Das Familienunternehmen hat sich im Laufe seiner über 90-jährigen Firmengeschichte immer wieder neu erfunden. Gegründet im Jahr 1935 von Julius Jäcklin, lag der Fokus zunächst auf der Instandsetzung und der Ersatzteillieferung für die Textilindustrie in der Region Augsburg. Später folgte die Herstellung von Fleisch-Cuttern für Metzgereien. Ein entscheidender Wendepunkt ergab sich Ende der 1960er-Jahre durch eine Anfrage aus den USA: Jäcklin begann mit der Produktion großer Schneckengetriebe für Hubantriebe – ein technologisch anspruchsvolles Feld, das die weitere Entwicklung des Unternehmens nachhaltig prägte.
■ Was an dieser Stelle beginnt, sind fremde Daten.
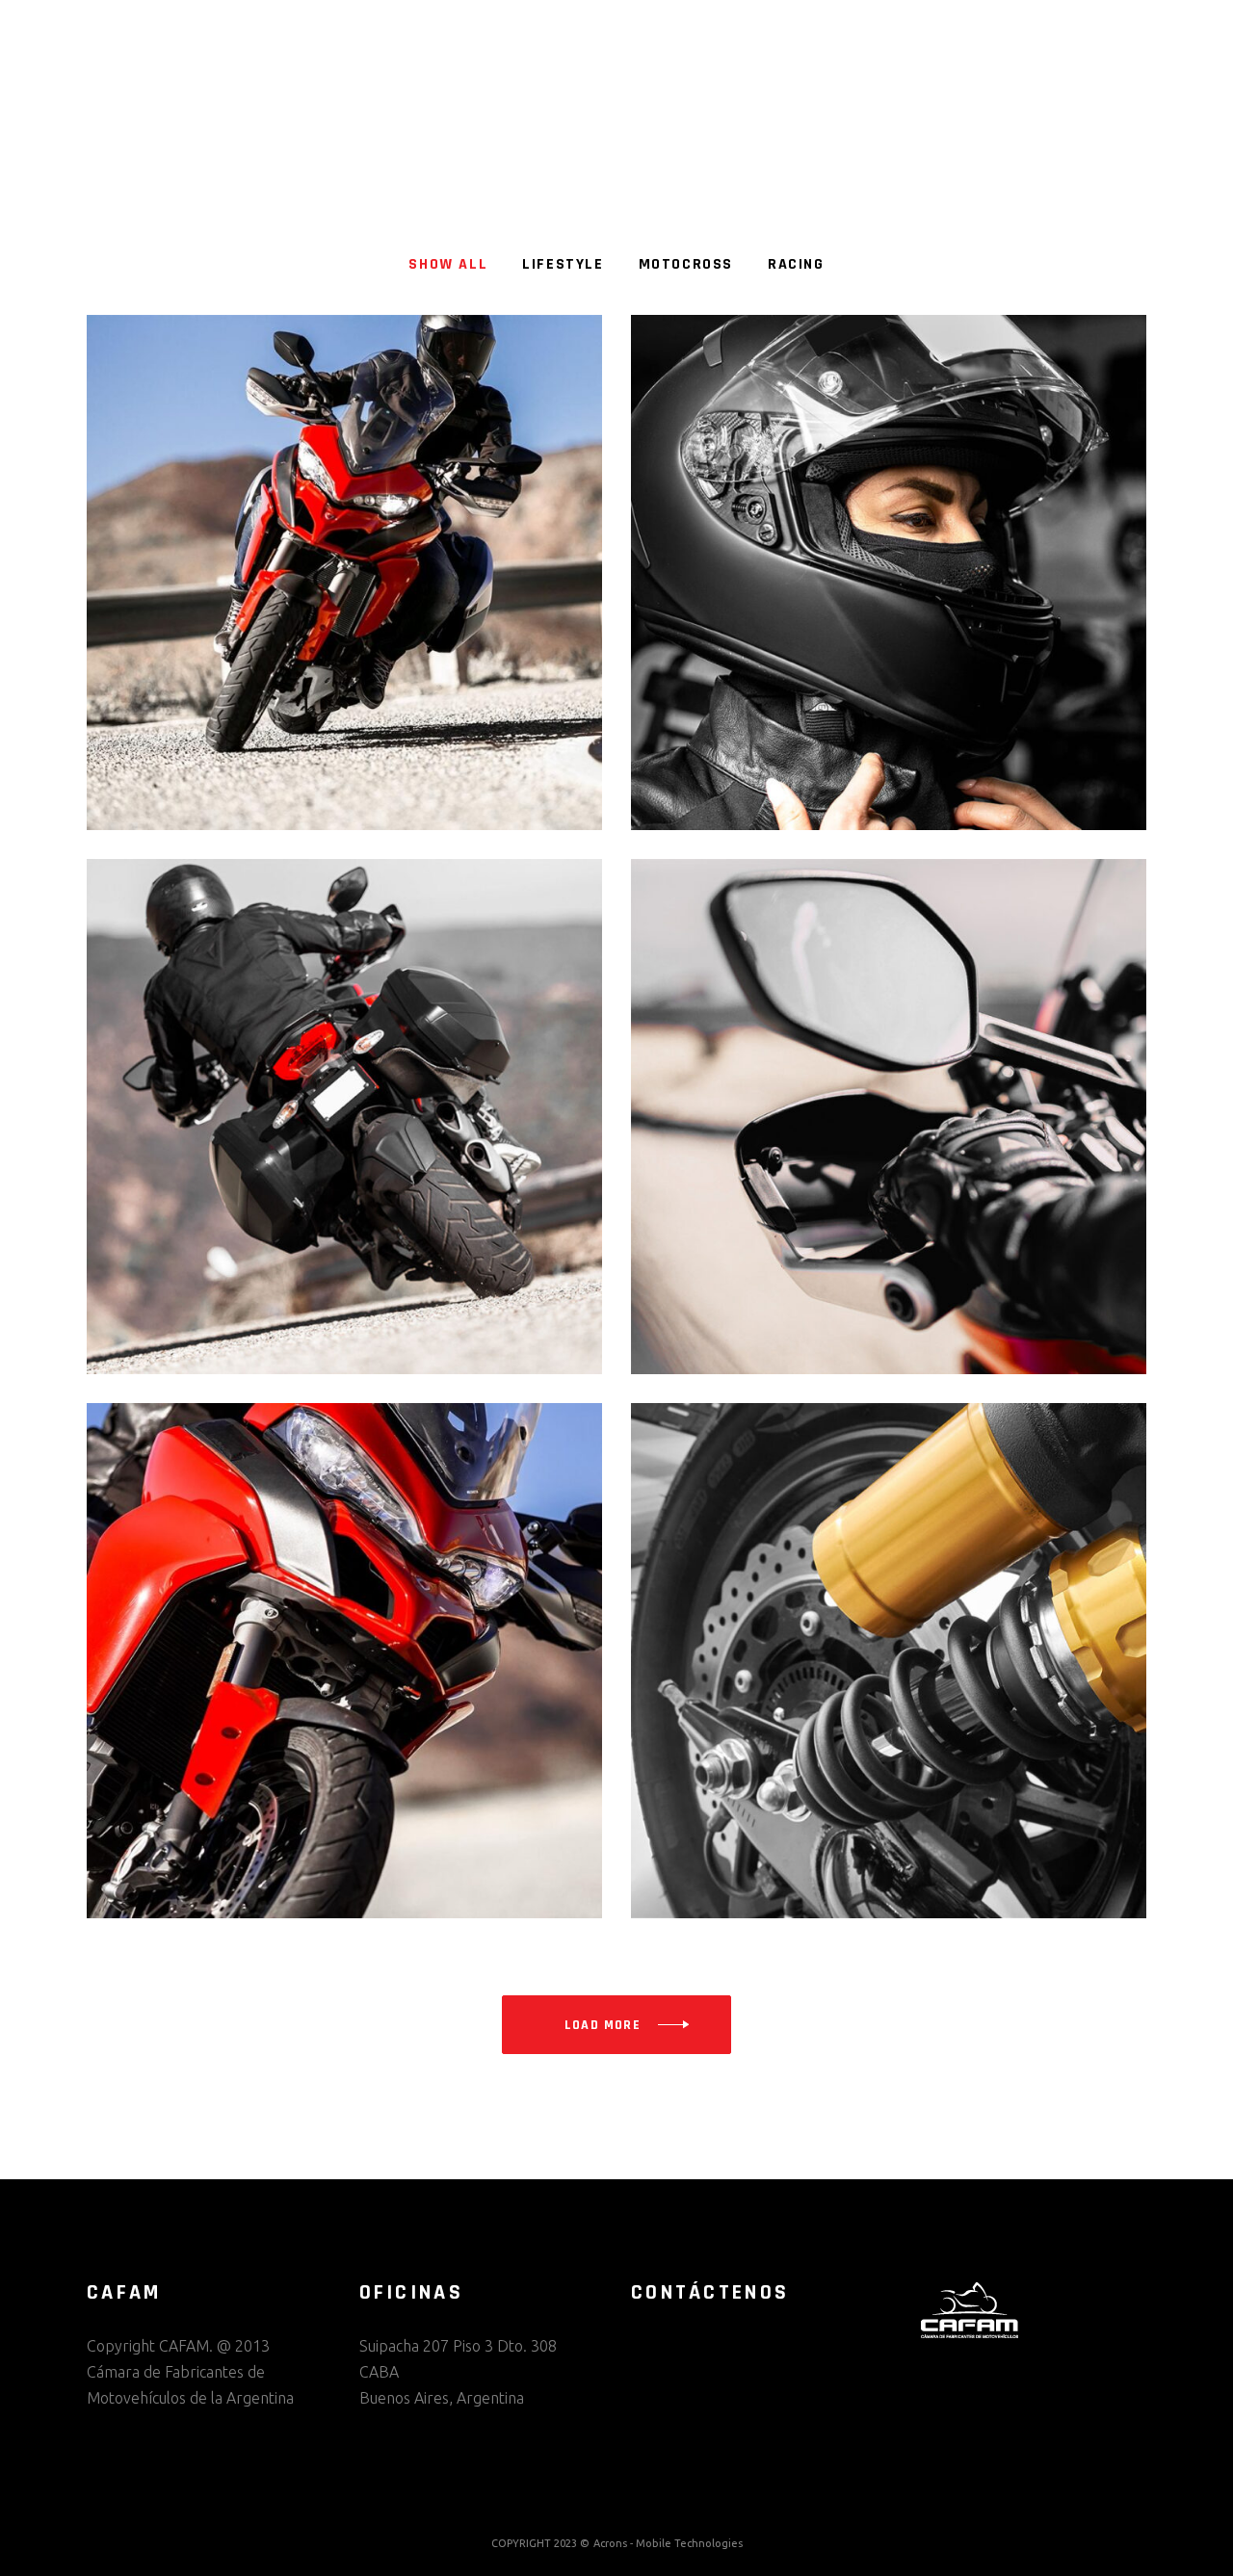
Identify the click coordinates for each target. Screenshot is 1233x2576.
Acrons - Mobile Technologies (668, 2543)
Heute konzentriert sich die Jäcklin GmbH mit ihren rund 60 Mitarbeitern auf die Entwicklung und Fertigung von Schraubenverdichtern, die als Kernkomponente moderner Druckluftsysteme im Schienenverkehr eingesetzt werden.
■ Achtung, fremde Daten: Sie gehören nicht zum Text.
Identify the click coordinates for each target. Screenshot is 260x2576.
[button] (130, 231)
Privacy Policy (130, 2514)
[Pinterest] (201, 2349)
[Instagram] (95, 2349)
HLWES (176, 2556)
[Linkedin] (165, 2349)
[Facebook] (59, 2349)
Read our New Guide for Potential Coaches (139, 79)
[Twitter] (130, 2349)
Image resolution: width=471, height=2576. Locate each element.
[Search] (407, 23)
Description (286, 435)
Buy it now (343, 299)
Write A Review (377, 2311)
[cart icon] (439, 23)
Vom Schneckenrad zum Rotor
Aus der früheren Verzahnungsfertigung für Schneckenräder entwickelte sich bei Jäcklin die Kompetenz zur Herstellung von Rotoren, wobei vorhandene Maschinen genutzt wurden. Das Unternehmen stieg als Lohnfertiger in diesem Bereich ein, zu einer Zeit, als weltweit nur eine Handvoll Firmen Rotorenprofile bearbeiten konnten. In Deutschland gab es lediglich einen Werkzeughersteller, der über die passenden Fräser verfügte.

Der Schritt zum eigenen Produkt wurde zusätzlich durch Marktveränderungen begünstigt: steigende Stückzahlen, wachsender Kostendruck und die zunehmende Verlagerung einfacher Fertigung nach Asien. Die Anfrage eines großen Bremsenherstellers nach einem neuen Lieferanten für Schraubenverdichter markierte schließlich den Einstieg in eine hoch spezialisierte und gleichzeitig krisenfeste Nische, die Jäcklin bis heute erfolgreich besetzt.
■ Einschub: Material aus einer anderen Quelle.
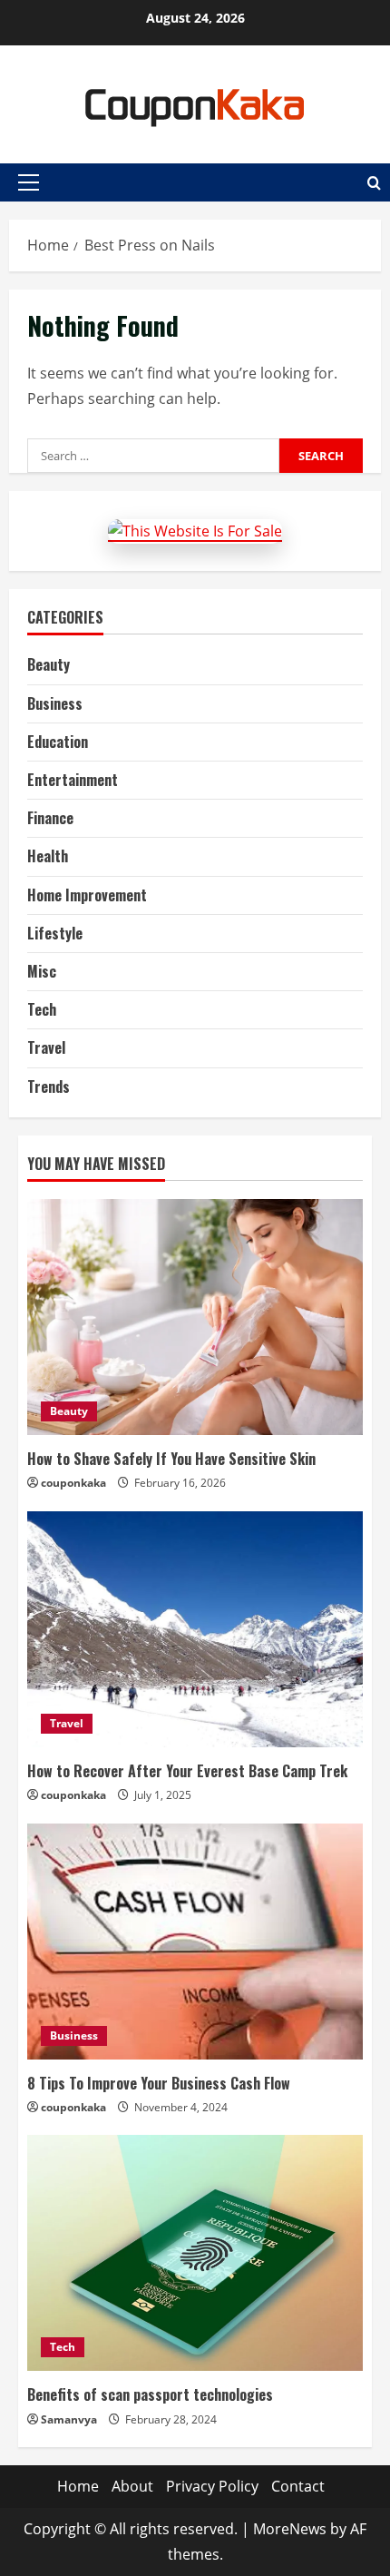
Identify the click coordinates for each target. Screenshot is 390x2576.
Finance (50, 818)
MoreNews (290, 2529)
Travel (46, 1047)
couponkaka (73, 1482)
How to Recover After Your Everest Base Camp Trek (187, 1771)
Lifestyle (55, 933)
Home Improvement (87, 895)
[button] (28, 182)
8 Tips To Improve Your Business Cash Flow (158, 2083)
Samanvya (69, 2419)
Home (78, 2486)
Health (47, 856)
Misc (41, 971)
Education (57, 741)
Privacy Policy (212, 2486)
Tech (41, 1009)
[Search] (374, 183)
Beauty (48, 664)
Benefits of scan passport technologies (150, 2394)
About (132, 2486)
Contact (298, 2486)
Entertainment (72, 780)
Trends (48, 1086)
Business (55, 703)
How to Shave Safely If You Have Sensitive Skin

Der bei Jäcklin hergestellte Schraubenverdichter bildet das Kernstück eines Kompressors. Er wird als Modul in Schienenfahrzeugen wie Lokomotiven und Waggons eingebaut und dient der Druckluftversorgung. Die Druckluft wird unter anderem für Bremsen, Türschließmechanismen, Toilettenspülungen, Klimatisierung und die Bewegung des Pantographen benötigt.
Während in Europa überwiegend Kolbenverdichter eingesetzt werden, dominiert der Schraubenverdichter vor allem in Fernost. Mit dieser Technologie ist Jäcklin heute Weltmarktführer.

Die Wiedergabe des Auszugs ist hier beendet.